## Text passage
________________

1. Introduction
Active thermography is widely recognized as a fast, reliable and contactless non-destructive inspection technique [
1]. It can be performed in a stationary manner in which the sample to be inspected remains at the same location. This way, the object is easily heated using a heating source, and the cooling of the sample is registered using a thermal camera. This method limits the size of the object since the sample has to fit in the field of view of the camera. It is possible to examine larger samples by placing the thermal camera at a greater distance from the sample. The downside of placing the camera further away from the sample is the resolution reduction in a specified region. In order to detect a defect with sufficient certainty, the defect has to have an area of at least 3 × 3 pixels [
2]. Larger samples can be inspected using dynamic line scan thermography (DLST). This technique uses a heat source and a thermal camera in tandem, which moves relative to the sample to be inspected. This can be achieved in two ways: either the camera and heating source are moved above the object using a robotic arm, or the specimen can translate on a conveyor belt underneath the heating source and the camera [
3,
4]. Since dynamic line scan thermography is a relatively new technique, it is less widely spread in comparison to other nondestructive testing methods.

________________

## Information shown
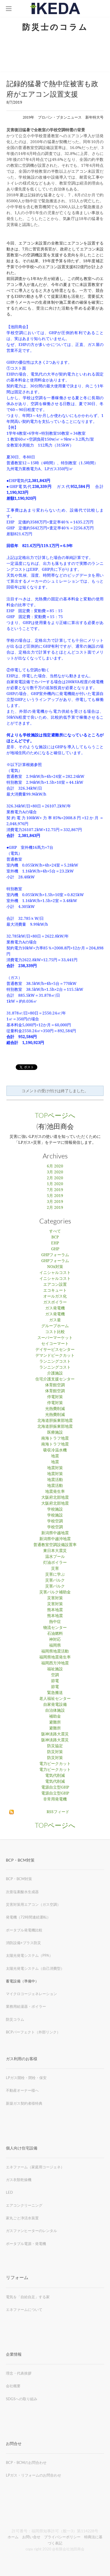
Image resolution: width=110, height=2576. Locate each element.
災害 (55, 1569)
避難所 (55, 1722)
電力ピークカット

________________

## Job
Summarize the thermography introduction in two sentences.

## Answer to the task
Active thermography is a fast, reliable, contactless inspection technique, but in its stationary form the object must fit in the camera's field of view, and placing the camera farther away to cover larger samples reduces resolution. Dynamic line scan thermography inspects larger samples by moving a heat source and thermal camera together relative to the sample, using either a robotic arm or a conveyor belt, though as a relatively new technique it is less widespread than other nondestructive testing methods.